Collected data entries

==*==

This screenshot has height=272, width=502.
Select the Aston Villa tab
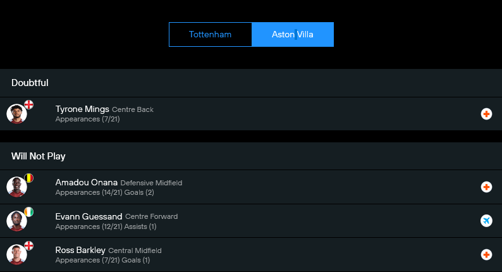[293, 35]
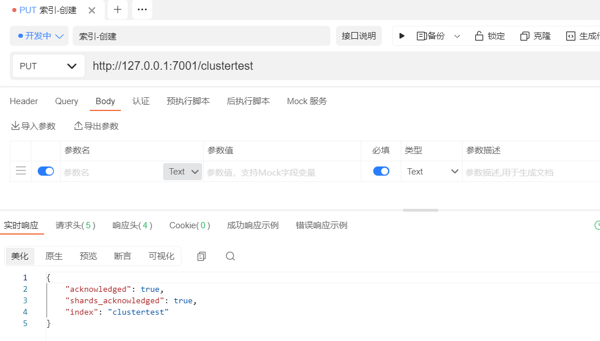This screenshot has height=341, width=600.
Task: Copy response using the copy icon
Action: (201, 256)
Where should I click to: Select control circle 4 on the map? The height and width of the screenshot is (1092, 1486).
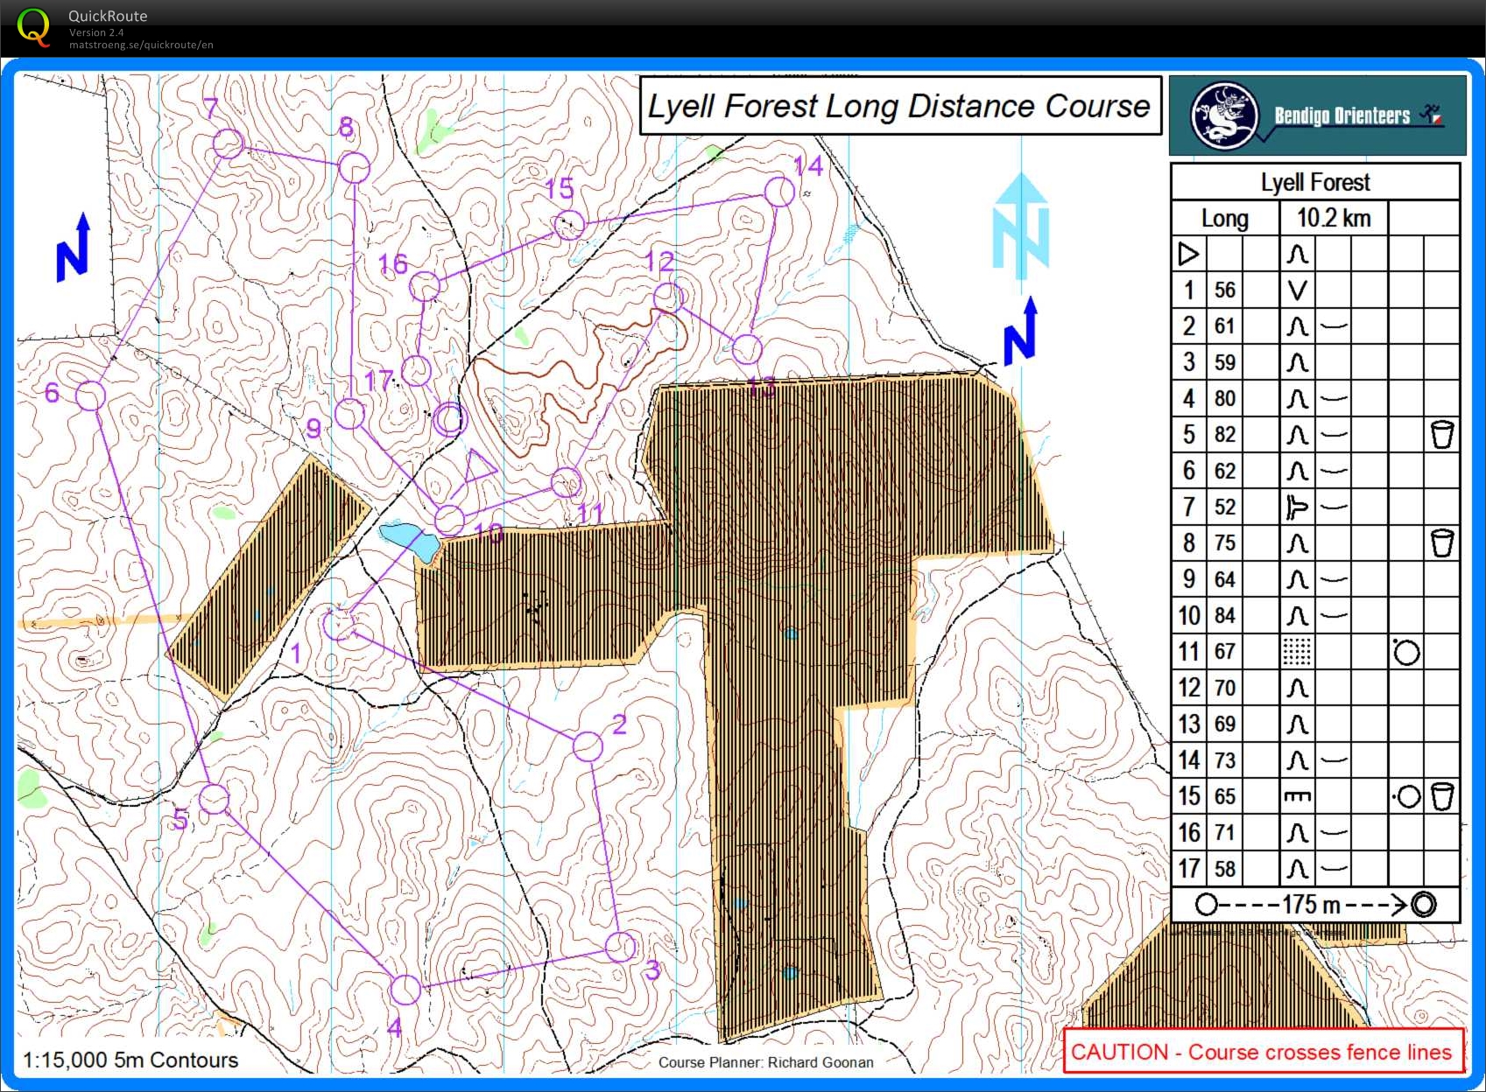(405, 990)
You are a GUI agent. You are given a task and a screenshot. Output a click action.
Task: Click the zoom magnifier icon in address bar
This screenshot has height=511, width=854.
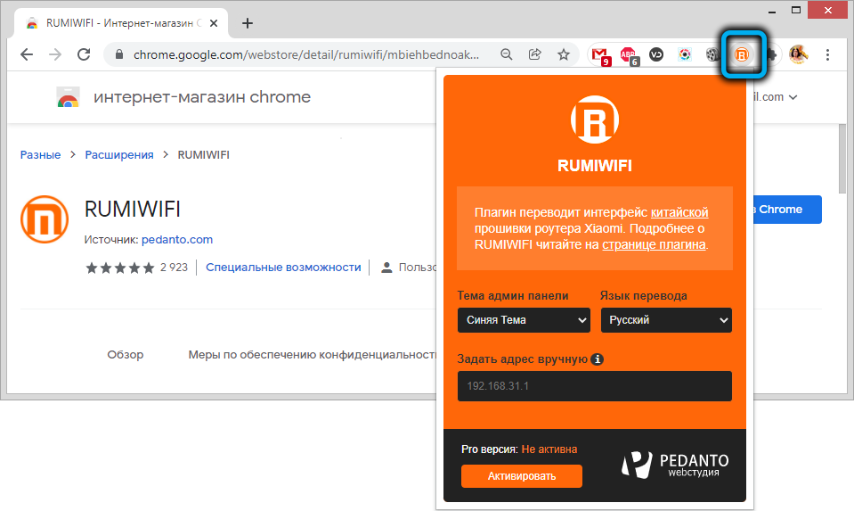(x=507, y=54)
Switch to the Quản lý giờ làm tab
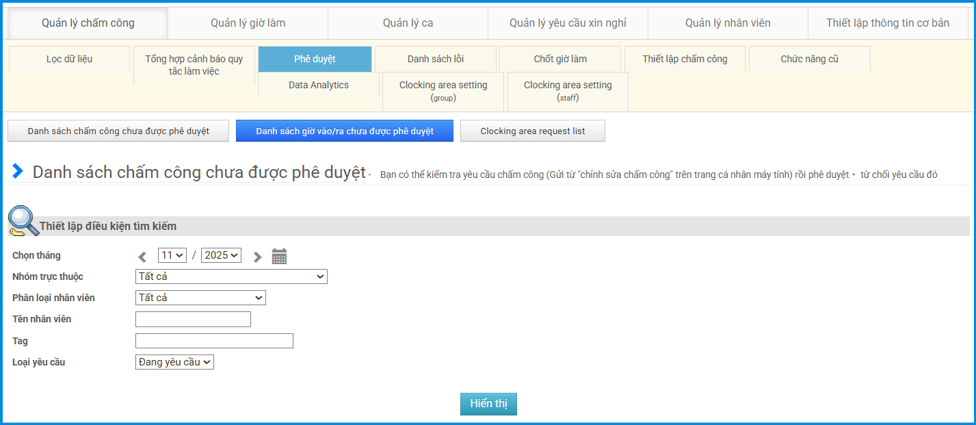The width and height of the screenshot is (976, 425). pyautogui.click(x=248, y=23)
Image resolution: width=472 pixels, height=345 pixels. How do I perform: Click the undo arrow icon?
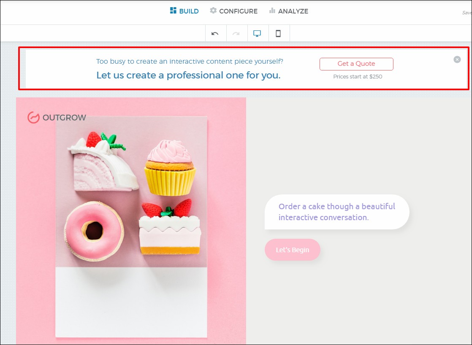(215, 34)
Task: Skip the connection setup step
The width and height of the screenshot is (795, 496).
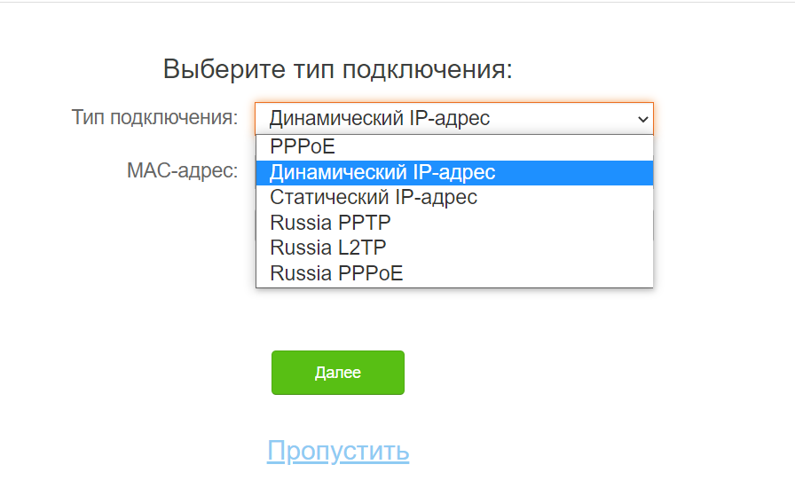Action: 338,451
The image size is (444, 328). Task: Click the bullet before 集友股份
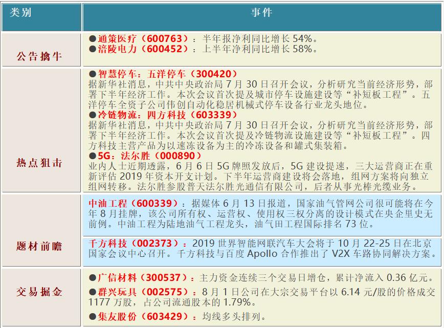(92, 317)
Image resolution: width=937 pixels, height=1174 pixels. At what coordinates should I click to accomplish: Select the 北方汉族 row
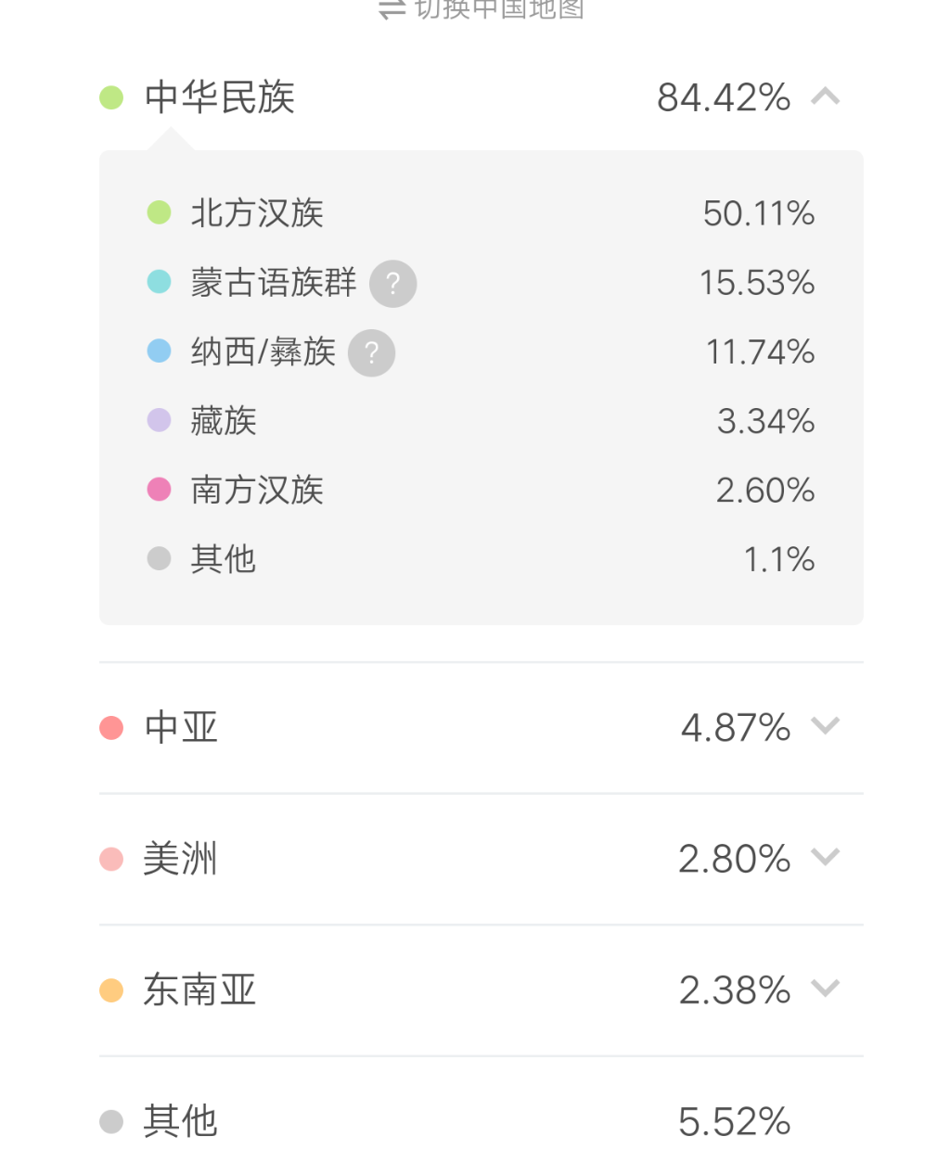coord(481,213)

==*==

Your objective:
Down to the last line, return the entries above exactly, with no pictures.

Reply to the task:
This screenshot has height=272, width=502.
Select the Aston Villa tab
[293, 35]
This screenshot has height=341, width=600.
Task: Copy response using the copy icon
Action: (201, 256)
Where should I click to: Select control circle 4 on the map? The height and width of the screenshot is (1092, 1486).
(405, 990)
You are a GUI agent. You are given a task and a screenshot. Output a click action.
Task: Click the zoom magnifier icon in address bar
This screenshot has height=511, width=854.
(x=507, y=54)
Switch to the Quản lý giờ làm tab
The width and height of the screenshot is (976, 425). pyautogui.click(x=248, y=23)
Image resolution: width=472 pixels, height=345 pixels. How do I perform: Click the undo arrow icon?
(215, 34)
Task: Skip the connection setup step
The width and height of the screenshot is (795, 496).
Action: 338,451
The image size is (444, 328). Task: Click the bullet before 集友股份
(92, 317)
Image resolution: width=937 pixels, height=1174 pixels. At what coordinates should I click to accomplish: Select the 北方汉族 row
coord(481,213)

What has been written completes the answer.